**Do this**
Please repeat the items word for word, beginning at the line that contains "these (441, 394)" and ending with the last line of the items.

[Extracted data entries]
......

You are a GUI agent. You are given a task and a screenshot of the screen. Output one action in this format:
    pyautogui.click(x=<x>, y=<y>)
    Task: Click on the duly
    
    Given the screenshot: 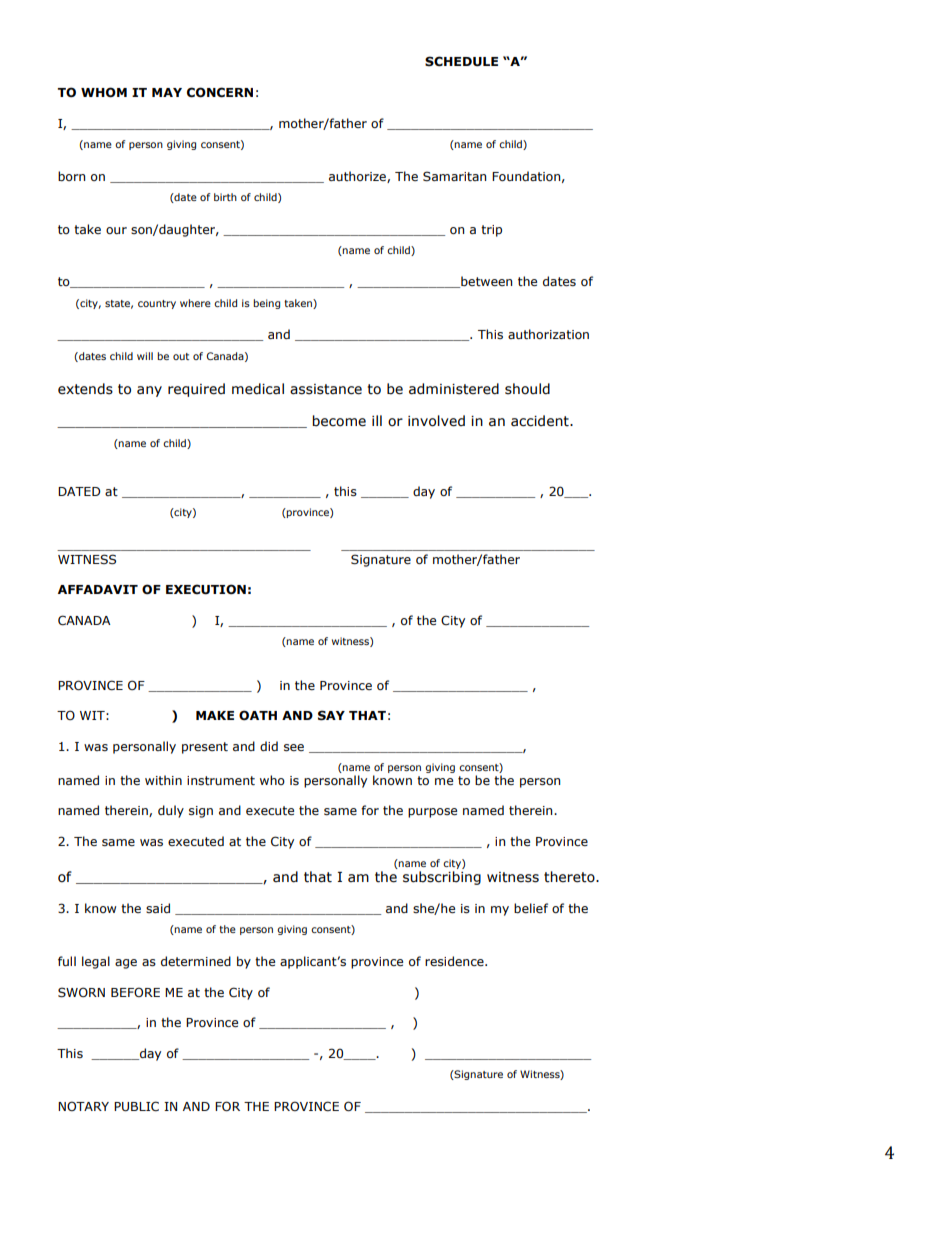 What is the action you would take?
    pyautogui.click(x=171, y=811)
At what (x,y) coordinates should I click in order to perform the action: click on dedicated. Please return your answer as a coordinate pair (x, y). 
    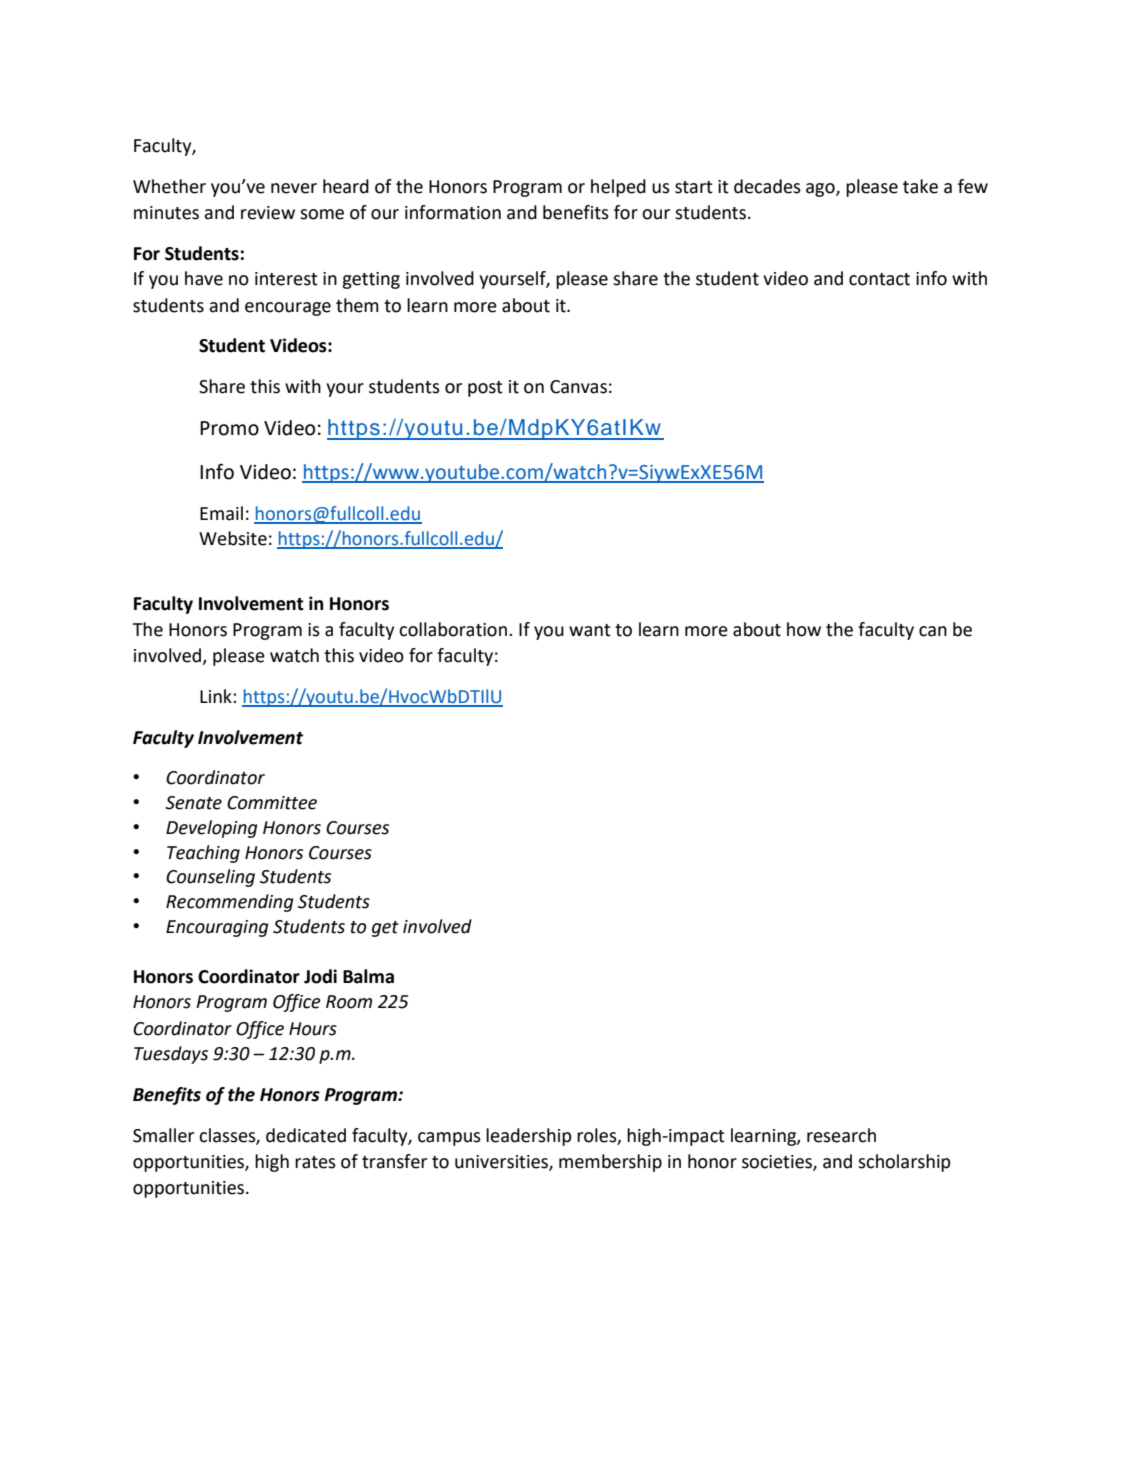
    Looking at the image, I should click on (306, 1135).
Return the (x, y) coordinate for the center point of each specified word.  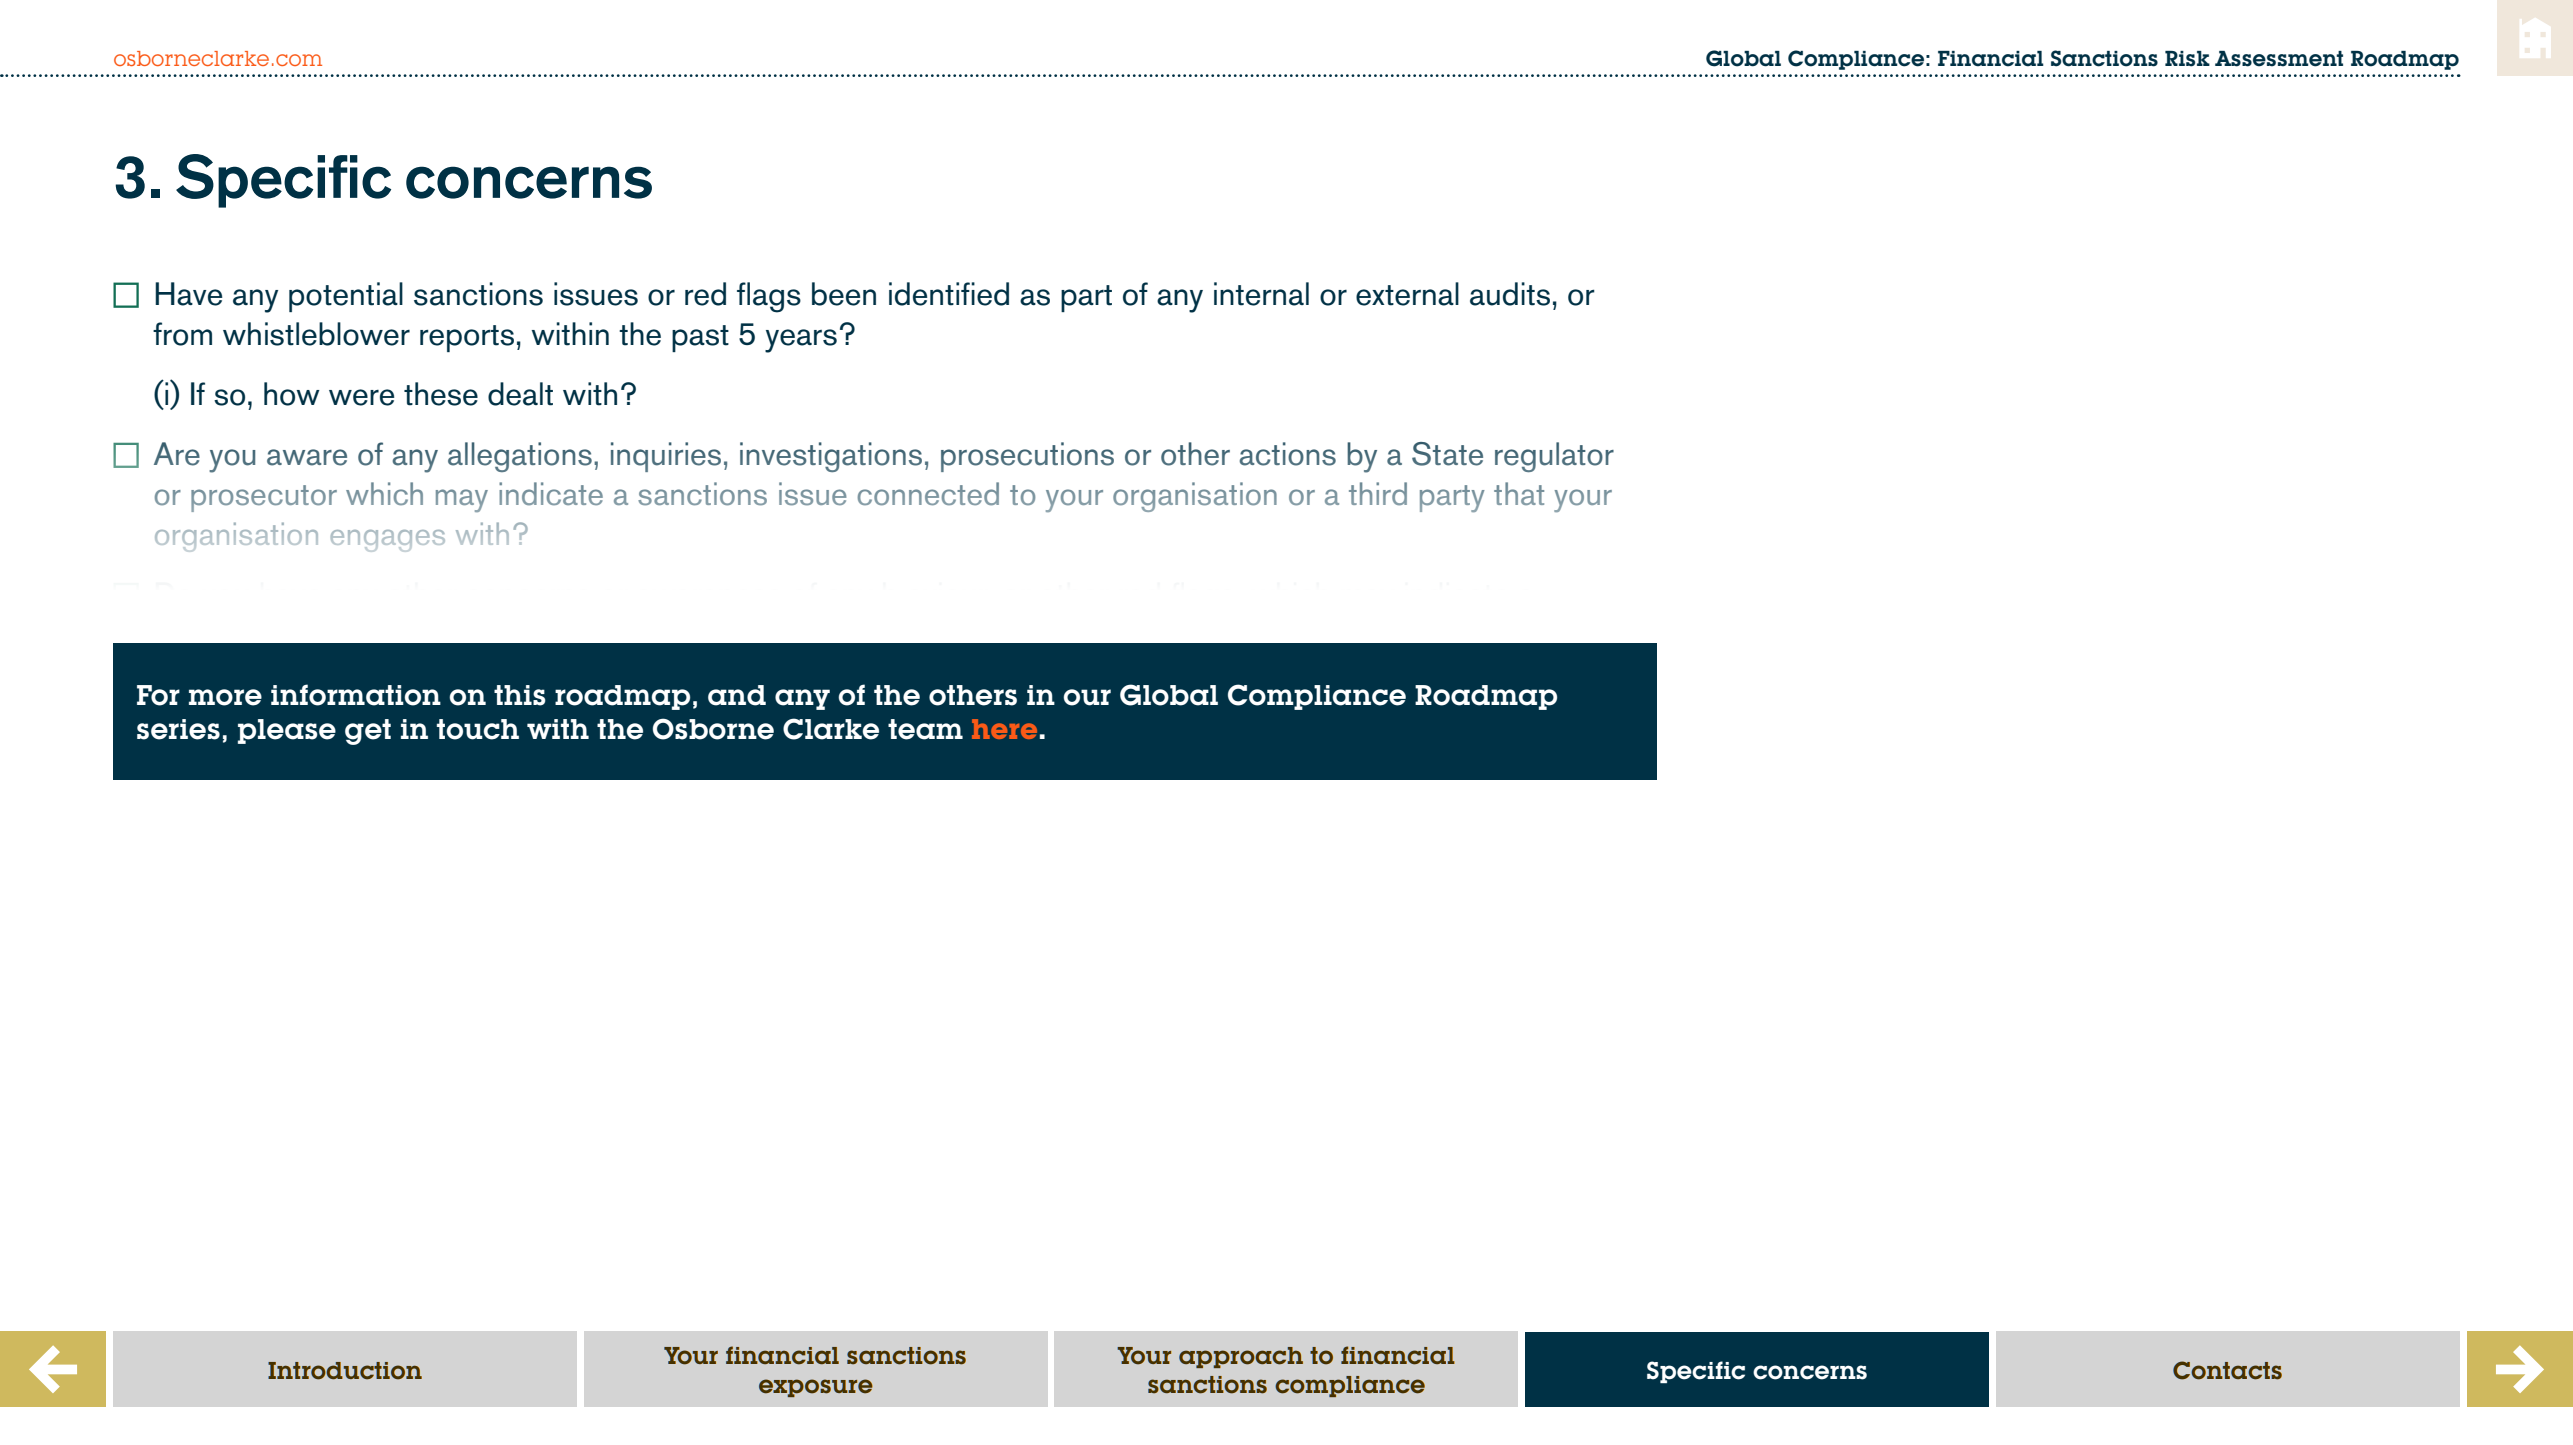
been (844, 294)
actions (1287, 454)
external (1407, 294)
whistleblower (316, 334)
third (1378, 494)
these (441, 394)
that (1519, 493)
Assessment (2279, 59)
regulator (1554, 457)
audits (1510, 294)
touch (478, 729)
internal (1261, 294)
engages (388, 540)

......

**Final result**
these (441, 394)
that (1519, 493)
Assessment (2279, 59)
regulator (1554, 457)
audits (1510, 294)
touch (478, 729)
internal (1261, 294)
engages (388, 540)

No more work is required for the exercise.